Berlin-based artist Gulnur Mukazhanova centers her practice on the motifs and rituals of her native Kazakhstan. In this exhibition, the artist presents works that incorporate aspects of the fabrics and carpets traditionally used during celebrations in Kazakh cultures. References to the Tus-Kiz, an embroidery traditionally made by women and incorporated into wedding rituals, feature prominently. But while such textiles were often used symbolically to mark hopes for prosperity and happiness, here the artist reinterprets them as disguises for the darker realities of strict cultural norms. 

 

Tünde Újszászi at Galerie Pugliese Levi, Berlin

Tünde Újszászi, Sphere Series V01 (2018).
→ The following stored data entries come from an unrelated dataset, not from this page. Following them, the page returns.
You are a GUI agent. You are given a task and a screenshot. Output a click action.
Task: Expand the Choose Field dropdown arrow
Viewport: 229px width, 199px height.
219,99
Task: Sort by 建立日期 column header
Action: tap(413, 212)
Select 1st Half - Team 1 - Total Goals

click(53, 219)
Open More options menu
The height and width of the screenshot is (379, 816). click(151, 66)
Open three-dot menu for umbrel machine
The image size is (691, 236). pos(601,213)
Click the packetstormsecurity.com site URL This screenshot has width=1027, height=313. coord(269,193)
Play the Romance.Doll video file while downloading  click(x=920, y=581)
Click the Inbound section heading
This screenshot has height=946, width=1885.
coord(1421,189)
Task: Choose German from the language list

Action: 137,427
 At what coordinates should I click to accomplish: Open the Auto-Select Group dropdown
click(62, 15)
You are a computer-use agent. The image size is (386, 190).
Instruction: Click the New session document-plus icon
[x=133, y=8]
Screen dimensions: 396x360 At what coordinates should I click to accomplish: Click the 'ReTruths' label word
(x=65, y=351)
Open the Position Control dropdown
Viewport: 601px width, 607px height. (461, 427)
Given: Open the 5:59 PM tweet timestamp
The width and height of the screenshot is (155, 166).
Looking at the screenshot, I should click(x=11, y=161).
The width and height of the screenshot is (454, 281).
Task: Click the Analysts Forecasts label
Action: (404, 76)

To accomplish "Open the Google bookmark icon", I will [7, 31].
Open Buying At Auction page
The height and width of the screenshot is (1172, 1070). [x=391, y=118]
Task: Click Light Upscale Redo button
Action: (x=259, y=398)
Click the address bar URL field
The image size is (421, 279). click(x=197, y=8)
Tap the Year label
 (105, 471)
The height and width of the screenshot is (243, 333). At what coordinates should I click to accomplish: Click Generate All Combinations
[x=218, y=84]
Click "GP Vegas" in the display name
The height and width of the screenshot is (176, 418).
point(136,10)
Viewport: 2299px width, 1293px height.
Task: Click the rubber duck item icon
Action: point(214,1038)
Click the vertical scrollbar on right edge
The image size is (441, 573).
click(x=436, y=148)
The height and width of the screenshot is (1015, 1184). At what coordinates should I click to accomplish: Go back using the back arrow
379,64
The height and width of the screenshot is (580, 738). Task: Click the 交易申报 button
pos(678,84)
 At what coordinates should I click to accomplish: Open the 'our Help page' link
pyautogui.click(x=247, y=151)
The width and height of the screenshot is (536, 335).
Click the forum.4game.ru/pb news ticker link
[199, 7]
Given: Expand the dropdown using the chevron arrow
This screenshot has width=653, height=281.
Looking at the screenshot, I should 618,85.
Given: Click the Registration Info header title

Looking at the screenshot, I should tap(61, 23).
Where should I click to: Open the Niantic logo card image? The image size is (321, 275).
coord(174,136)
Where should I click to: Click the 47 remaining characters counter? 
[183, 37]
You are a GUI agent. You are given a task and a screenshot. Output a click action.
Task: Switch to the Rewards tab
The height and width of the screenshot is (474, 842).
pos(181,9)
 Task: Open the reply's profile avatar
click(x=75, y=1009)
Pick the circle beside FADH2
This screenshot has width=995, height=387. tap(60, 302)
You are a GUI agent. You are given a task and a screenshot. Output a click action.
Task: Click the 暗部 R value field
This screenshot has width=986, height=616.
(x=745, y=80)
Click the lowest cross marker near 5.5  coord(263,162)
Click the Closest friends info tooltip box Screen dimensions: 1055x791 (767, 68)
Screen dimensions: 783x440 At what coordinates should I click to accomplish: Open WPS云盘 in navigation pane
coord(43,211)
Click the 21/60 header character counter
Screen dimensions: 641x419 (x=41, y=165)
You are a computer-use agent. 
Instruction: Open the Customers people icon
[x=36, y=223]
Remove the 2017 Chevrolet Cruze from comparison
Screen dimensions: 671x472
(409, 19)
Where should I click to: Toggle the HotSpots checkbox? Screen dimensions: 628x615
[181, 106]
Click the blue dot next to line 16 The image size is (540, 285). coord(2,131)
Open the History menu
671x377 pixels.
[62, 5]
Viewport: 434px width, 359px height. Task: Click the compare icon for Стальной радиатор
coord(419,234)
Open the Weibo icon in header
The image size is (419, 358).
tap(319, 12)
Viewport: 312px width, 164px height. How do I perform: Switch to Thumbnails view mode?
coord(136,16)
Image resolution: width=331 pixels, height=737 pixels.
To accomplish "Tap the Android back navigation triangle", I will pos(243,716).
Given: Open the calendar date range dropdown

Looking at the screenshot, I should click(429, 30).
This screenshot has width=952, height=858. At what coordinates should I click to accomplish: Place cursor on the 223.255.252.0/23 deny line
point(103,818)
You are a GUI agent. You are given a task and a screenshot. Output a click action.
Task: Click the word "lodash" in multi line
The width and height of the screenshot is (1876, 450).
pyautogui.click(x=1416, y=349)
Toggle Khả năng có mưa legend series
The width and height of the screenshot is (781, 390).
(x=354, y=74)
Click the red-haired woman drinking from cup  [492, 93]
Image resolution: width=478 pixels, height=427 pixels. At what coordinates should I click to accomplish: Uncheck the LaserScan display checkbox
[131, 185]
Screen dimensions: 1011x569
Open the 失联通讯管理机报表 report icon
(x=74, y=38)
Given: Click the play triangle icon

Courtesy of Galerie Pugliese Levi.

Tünde Újszászi, Sphere Series V01 (2018). Courtesy of Galerie Pugliese Levi.

Hungarian artist Tünde Újszászi is fascinated by the ways materials themselves can change or be changed over time. To make her works she engages with special weaving techniques and intricate processes of folding canvases in methodical and repetitive gestures that the artist sees as a way of stopping time. 

 

Nanette Carter at Yukiko Nakajima, Osaka

Nanette Carter, Cantilevered (2020). Courtesy Gallery Yukiko Nakajima. 

Nanette Carter, Cantilevered (2020). Courtesy Gallery Yukiko Nakajima.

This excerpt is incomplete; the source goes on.